- Born: September 28, 1898 Winnipeg, Manitoba, Canada
- Died: May 23, 1963 (aged 64) Minneapolis, Minnesota, US
- Resting place: Lakewood Cemetery
- Occupation(s): Businessman, entertainment promoter
- Known for: Minneapolis Millers, Minneapolis Arena
- Awards: U.S. Hockey Hall of Fame
- Allegiance: Canada
- Branch: Royal Canadian Artillery
- Battles / wars: World War I

= Lyle Wright =

Canadian-American ice hockey executive and businessman (1898–1963)

Lyle Zealand Wright (September 28, 1898 – May 23, 1963) was a Canadian-American ice hockey executive and businessman. He managed the Minneapolis Millers for more than 20 seasons, was president of the Minneapolis Arena, and promoted entertainment events in Minneapolis including the Ice Follies. He was instrumental in growing the game of ice hockey in its early days in Minnesota and was inducted in the United States Hockey Hall of Fame.

==Early life==
Lyle Zealand Wright was born on September 28, 1898, in Winnipeg, Manitoba, Canada. He served in the Royal Canadian Artillery in World War I, then moved to Minneapolis in 1919. He moved to Minnesota because his father had been appointed Canadian consul in Minneapolis. He married Georgia E. Dolan in 1923. They settled at 3121 East Calhoun Boulevard, on the east side of Lake Calhoun in the Uptown area of Minneapolis, and had two sons and two daughters.

==Hockey business==
Wright's hockey career began by managing the Minneapolis Millers in the American Hockey Association (AHA) from 1928 to 1931. He spent one year as the business manager for the Chicago Blackhawks in the 1931–32 NHL season. He returned to managing the Millers in 1933, and worked his way up to be president of the Minneapolis Arena. Notable players signed by Wright during his time with the Millers include, Taffy Abel, Stewart Adams, Ching Johnson, and Tiny Thompson.
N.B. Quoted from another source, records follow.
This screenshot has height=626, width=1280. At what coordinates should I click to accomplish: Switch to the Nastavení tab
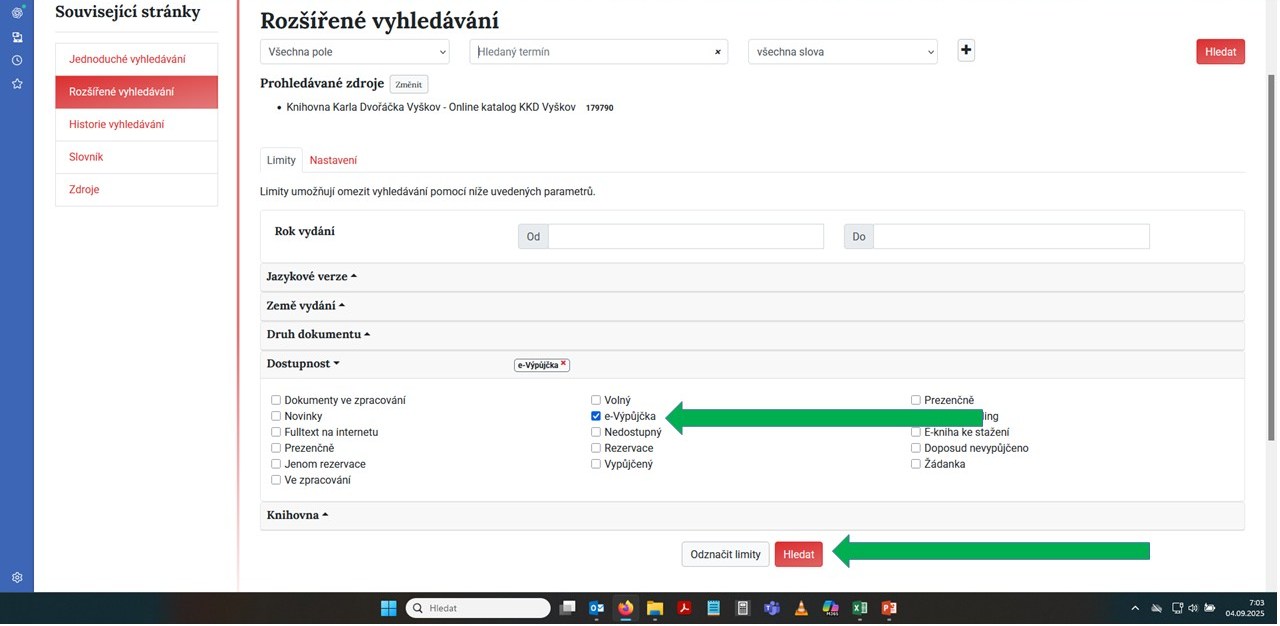(333, 160)
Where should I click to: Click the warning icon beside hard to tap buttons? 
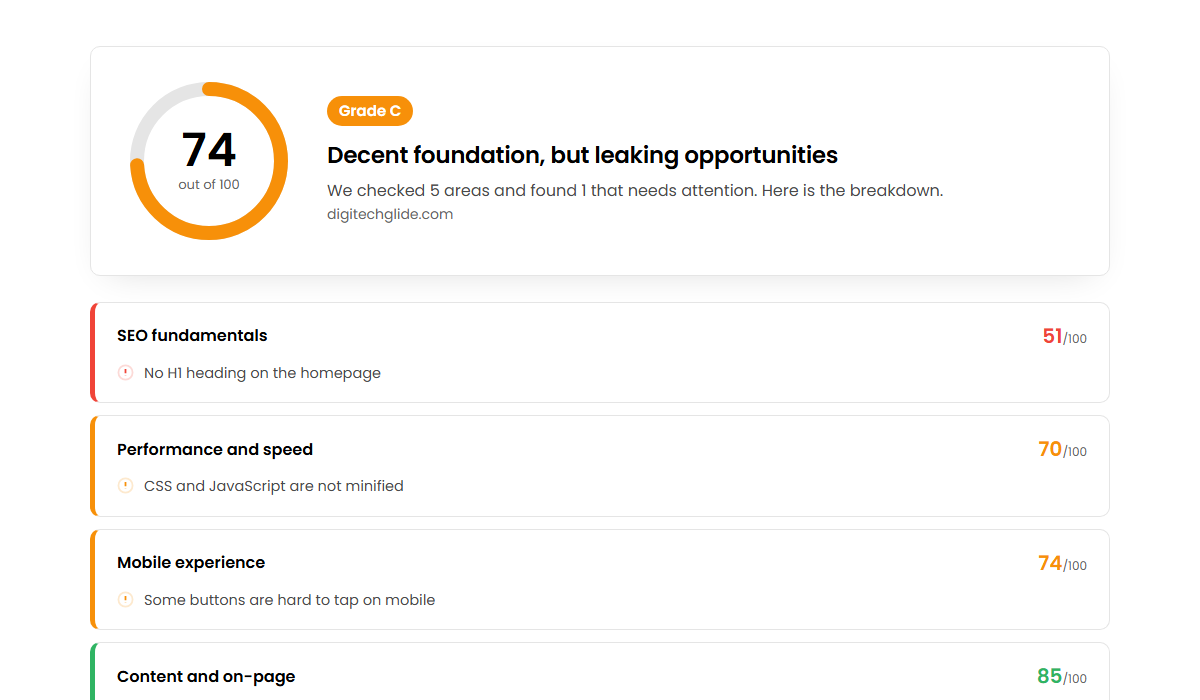tap(125, 600)

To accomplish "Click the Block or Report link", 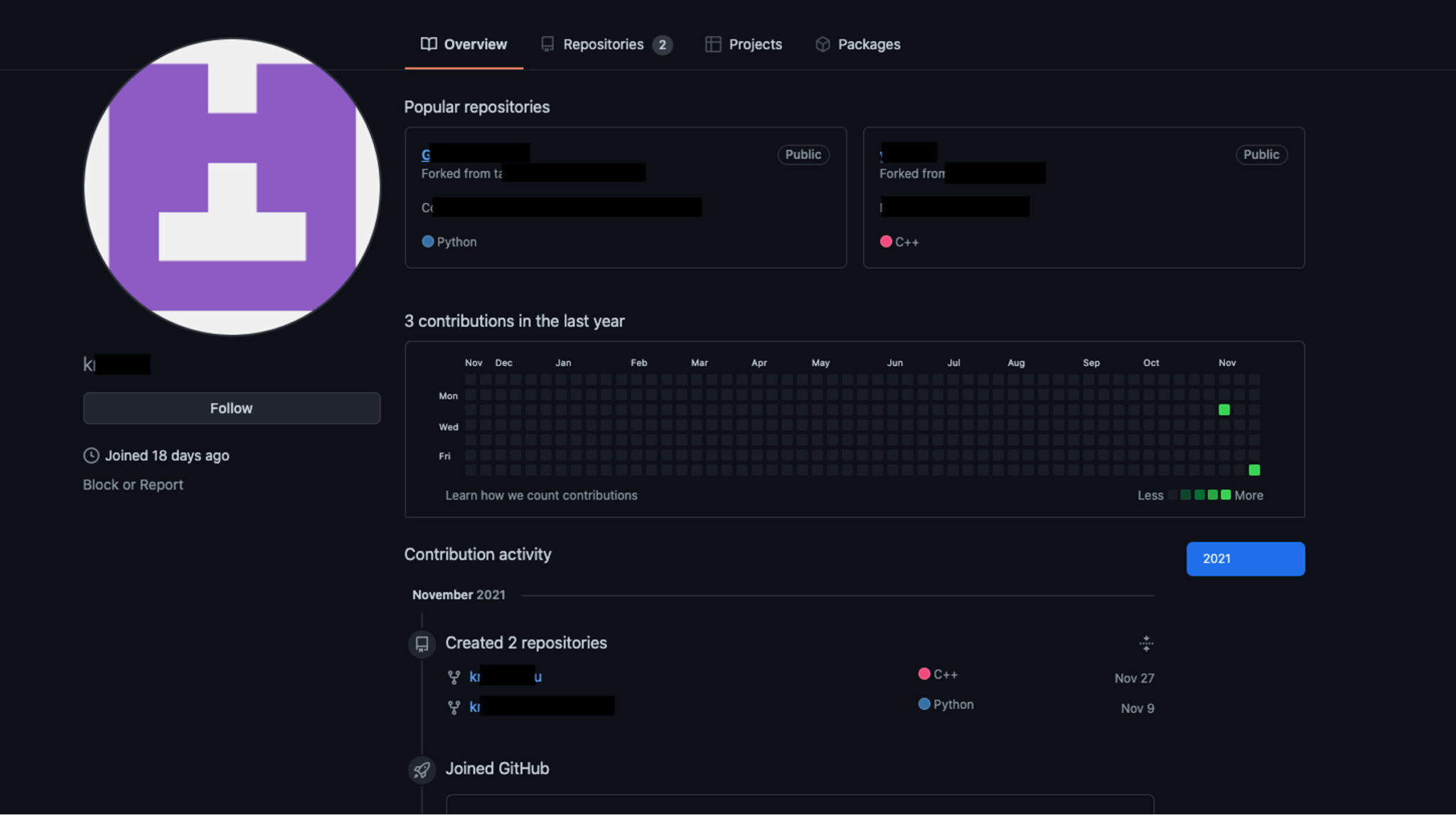I will coord(133,485).
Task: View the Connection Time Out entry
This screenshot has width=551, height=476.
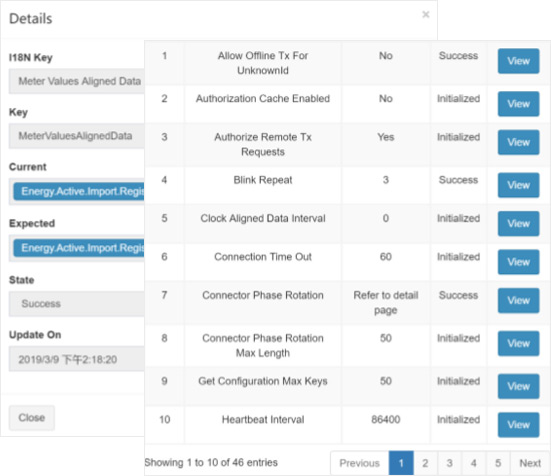Action: (x=518, y=262)
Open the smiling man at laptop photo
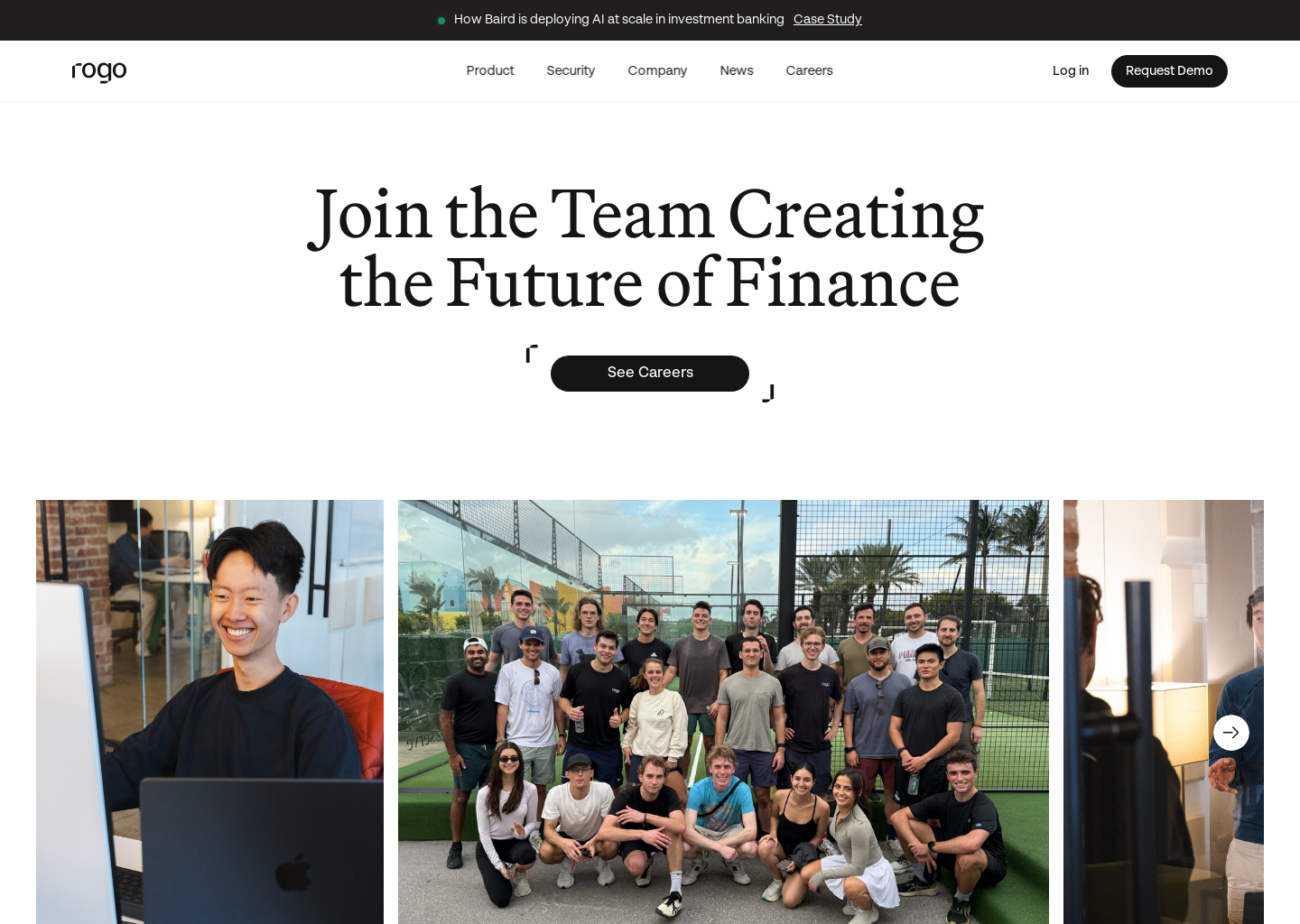The width and height of the screenshot is (1300, 924). click(x=209, y=712)
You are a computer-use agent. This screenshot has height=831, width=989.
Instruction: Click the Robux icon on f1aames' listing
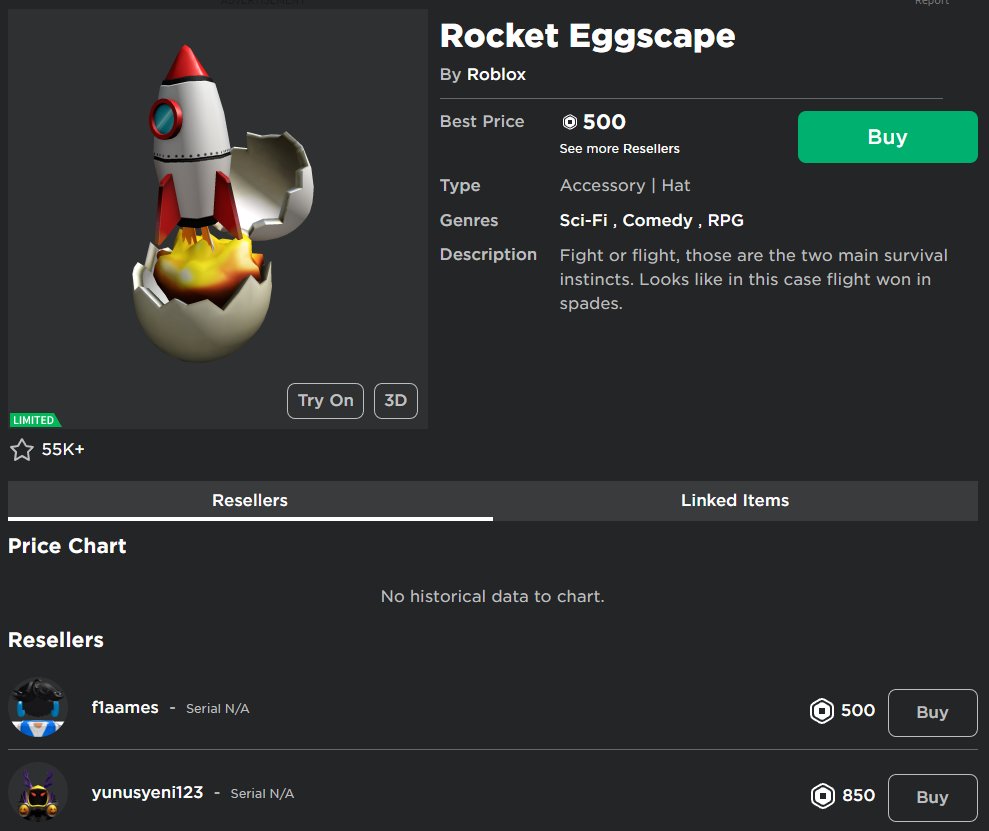tap(820, 711)
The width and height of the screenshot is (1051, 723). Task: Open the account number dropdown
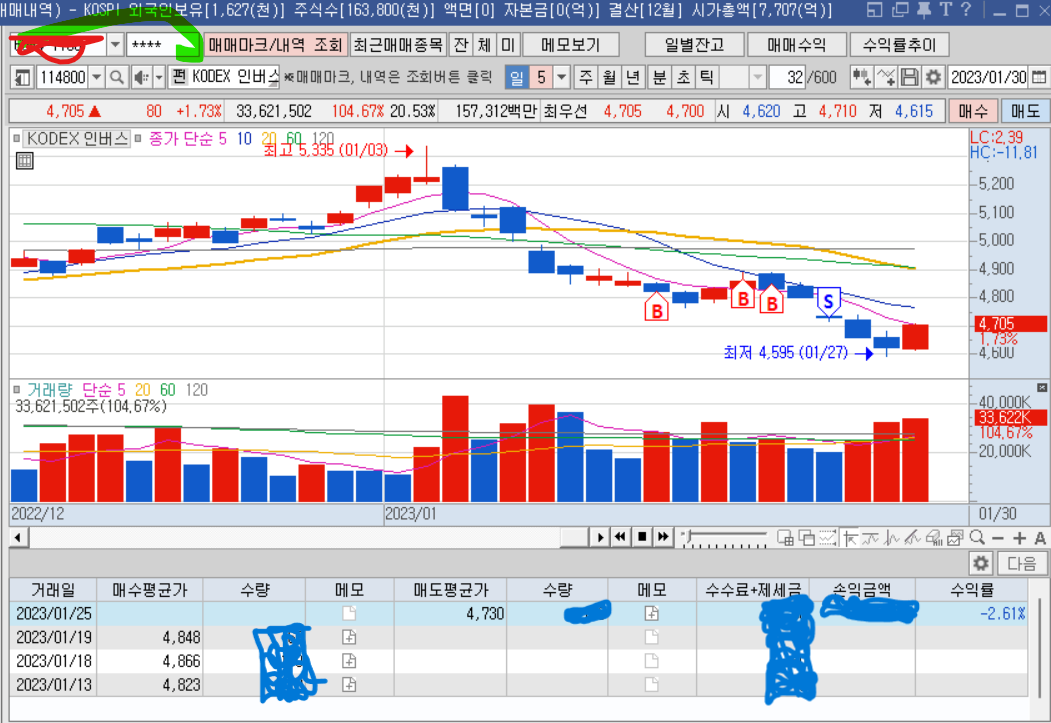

Wright later became acting president of the AHA, and on September 23, 1942, he announced that the league was suspending operations, due to World War II. The Millers went on hiatus until the AHA resumed play as the United States Hockey League (USHL) in the 1945–46 season. After four more seasons in Minneapolis, Wright made the decision to relocate the team to Denver, Colorado, becoming the state's first professional ice hockey team. He continued his role as manager of the Denver Falcons for one season, until the team folded along with the USHL in 1951.

Wright's other interests in hockey included helping to establish an annual Amateur Athletic Union hockey tournament in Minneapolis in 1930, and establishing the International Amateur Hockey League in 1936. He also cooperated with the University of Minnesota to foster the Minnesota Golden Gophers men's ice hockey program in its early days, and promoted high school hockey in the state of Minnesota.

==Other businesses==
Wright was a self-made millionaire from promoting events, including ice shows. Wright made the Minneapolis Arena the home rink for the Ice Follies, and also booked various figure skating acts to perform. He estimated that events at the arena drew 80,000 visitors annually, which was also used in the summer for roller skating and dance nights. In 1943, he took over the operation of the Aqua Follies with business partner Al Sheehan, and made it into a profitable business within the annual summer Minneapolis Aquatennial.

==Death and legacy==
Wright was reported to be very ill in April 1963. He died on May 23, 1963, in Minneapolis, and was interred at Lakewood Cemetery. He was a posthumous recipient of the AHAUS Citation Award in 1963. The United States Hockey Hall of Fame enshrined him in its inaugural class of 1973, for his determination to grow hockey in Minneapolis.